Override this property to parametrize your type. For example, you can specify ‘storage’ type such as float, int, bool with ‘dtype’ keyword. Another example, is if you want to represent a signal with a particular property (say, sample frequency), then you can put sample_freq->value in there. When two types are compared their type_parameters must match.

Note that element types can be parametrized. Consider this example where it distinguishes between audio sampled at 8Khz and 16Khz.

audio16K = NeuralType(axes=('B', 'T'), elements_type=AudioSignal(16000))
audio8K = NeuralType(axes=('B', 'T'), elements_type=AudioSignal(8000))
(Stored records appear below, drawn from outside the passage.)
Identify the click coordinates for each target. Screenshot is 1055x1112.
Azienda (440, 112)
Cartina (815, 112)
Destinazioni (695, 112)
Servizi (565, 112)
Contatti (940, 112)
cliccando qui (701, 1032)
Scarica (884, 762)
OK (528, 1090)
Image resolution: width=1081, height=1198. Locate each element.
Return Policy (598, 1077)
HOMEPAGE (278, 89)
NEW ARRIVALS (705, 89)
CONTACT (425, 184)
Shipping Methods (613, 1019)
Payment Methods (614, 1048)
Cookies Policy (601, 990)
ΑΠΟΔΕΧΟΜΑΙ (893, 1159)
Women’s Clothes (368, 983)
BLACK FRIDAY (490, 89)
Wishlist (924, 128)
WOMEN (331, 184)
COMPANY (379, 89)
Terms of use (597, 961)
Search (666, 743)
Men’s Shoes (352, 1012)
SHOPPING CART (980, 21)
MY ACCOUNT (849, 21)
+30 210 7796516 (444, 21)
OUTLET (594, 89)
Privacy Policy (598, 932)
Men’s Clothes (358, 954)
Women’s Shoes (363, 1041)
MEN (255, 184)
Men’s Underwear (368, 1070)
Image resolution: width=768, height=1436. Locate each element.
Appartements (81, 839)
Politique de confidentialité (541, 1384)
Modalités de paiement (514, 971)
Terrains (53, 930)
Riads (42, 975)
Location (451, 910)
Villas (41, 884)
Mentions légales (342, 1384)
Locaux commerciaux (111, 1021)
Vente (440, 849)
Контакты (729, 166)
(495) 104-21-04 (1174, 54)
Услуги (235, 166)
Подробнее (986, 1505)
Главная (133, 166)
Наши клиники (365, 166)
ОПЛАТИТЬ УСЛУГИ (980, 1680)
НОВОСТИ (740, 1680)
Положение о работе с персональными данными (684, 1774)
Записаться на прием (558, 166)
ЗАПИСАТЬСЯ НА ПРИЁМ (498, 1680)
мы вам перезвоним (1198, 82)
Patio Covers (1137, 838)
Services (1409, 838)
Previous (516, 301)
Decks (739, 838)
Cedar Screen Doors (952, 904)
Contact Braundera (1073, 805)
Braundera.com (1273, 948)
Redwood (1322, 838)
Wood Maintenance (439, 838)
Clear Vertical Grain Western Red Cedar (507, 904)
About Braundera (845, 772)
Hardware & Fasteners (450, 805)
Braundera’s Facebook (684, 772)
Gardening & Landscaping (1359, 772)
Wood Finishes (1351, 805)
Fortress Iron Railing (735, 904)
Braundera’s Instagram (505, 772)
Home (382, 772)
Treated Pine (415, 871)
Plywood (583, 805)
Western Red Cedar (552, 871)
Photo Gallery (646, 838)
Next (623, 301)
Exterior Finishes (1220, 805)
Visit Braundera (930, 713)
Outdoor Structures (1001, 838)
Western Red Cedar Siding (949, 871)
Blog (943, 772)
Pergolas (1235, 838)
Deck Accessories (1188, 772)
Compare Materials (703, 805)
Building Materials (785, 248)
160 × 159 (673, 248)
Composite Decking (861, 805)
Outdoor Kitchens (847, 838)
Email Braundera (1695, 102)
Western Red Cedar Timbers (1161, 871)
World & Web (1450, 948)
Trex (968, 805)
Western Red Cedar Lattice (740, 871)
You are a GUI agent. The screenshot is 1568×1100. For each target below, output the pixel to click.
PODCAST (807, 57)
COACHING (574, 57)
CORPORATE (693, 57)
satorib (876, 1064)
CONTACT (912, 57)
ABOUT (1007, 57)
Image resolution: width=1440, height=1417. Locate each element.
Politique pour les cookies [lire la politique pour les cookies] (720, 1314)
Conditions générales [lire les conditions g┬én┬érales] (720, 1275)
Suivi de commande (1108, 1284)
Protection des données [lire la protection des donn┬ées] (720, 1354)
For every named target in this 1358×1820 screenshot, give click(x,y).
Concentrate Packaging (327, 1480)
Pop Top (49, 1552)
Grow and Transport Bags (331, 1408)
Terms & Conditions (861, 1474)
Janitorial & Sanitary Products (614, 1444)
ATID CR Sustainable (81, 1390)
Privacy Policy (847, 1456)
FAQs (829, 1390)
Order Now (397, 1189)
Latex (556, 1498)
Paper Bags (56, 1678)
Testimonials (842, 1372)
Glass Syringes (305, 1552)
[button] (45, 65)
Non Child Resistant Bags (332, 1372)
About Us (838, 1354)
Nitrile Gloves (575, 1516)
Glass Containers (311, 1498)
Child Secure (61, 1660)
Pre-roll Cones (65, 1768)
assert audio8K.compare(audio16K) == NeuralTypeComparisonResult.SAME_TYPE_INCOMPATIBLE_PARAMS
assert audio16K.compare(audio8K) == NeuralTypeComparisonResult.SAME_TYPE_INCOMPATIBLE_PARAMS

Enforcing dimensions#

In addition to specifying tensor layout and elements’ semantics, neural types also allow you to enforce tensor dimensions. The user will have to use long notations to specify dimensions. Short notations only allows you to specify axes semantics and assumes arbitrary dimensions.

type1 = NeuralType(
(AxisType(AxisKind.Batch, 64), AxisType(AxisKind.Time, 10), AxisType(AxisKind.Dimension, 128)),
SpectrogramType(),
)
type2 = NeuralType(('B', 'T', 'C'), SpectrogramType())

# type2 will accept elements of type1 because their axes semantics match and type2 does not care about dimensions
assert type2.compare(type1), NeuralTypeComparisonResult.SAME
# type1 will not accept elements of type2 because it need dimensions to match strictly.
assert type1.compare(type2), NeuralTypeComparisonResult.DIM_INCOMPATIBLE

Generic Axis kind#

Sometimes (especially in the case of loss modules) it is useful to be able to specify a “generic” axis kind which will make it compatible with any other kind of axis. This is easy to express with Neural Types by using nemo.core.neural_types.axes.AxisKind.Any for axes.

type1 = NeuralType(('B', 'Any', 'Any'), SpectrogramType())
type2 = NeuralType(('B', 'T', 'C'), SpectrogramType())
type3 = NeuralType(('B', 'C', 'T'), SpectrogramType())

# type1 will accept elements of type2 and type3 because it only cares about element kind (SpectrogramType)
# number of axes (3) and that first one corresponds to batch
assert type1.compare(type2) == NeuralTypeComparisonResult.SAME
assert type1.compare(type3) == NeuralTypeComparisonResult.INCOMPATIBLE

Container types#

The NeMo-type system understands Python containers (lists). If your module returns a nested list of typed tensors, the way to express it is by using Python list notation and Neural Types together when defining your input/output types.

The example below shows how to express that your module returns single output (“out”) which is list of lists of two dimensional tensors of shape [batch, dimension] containing logits.

@property
def output_types(self):
    return {
        "out": [[NeuralType(('B', 'D'), LogitsType())]],
    }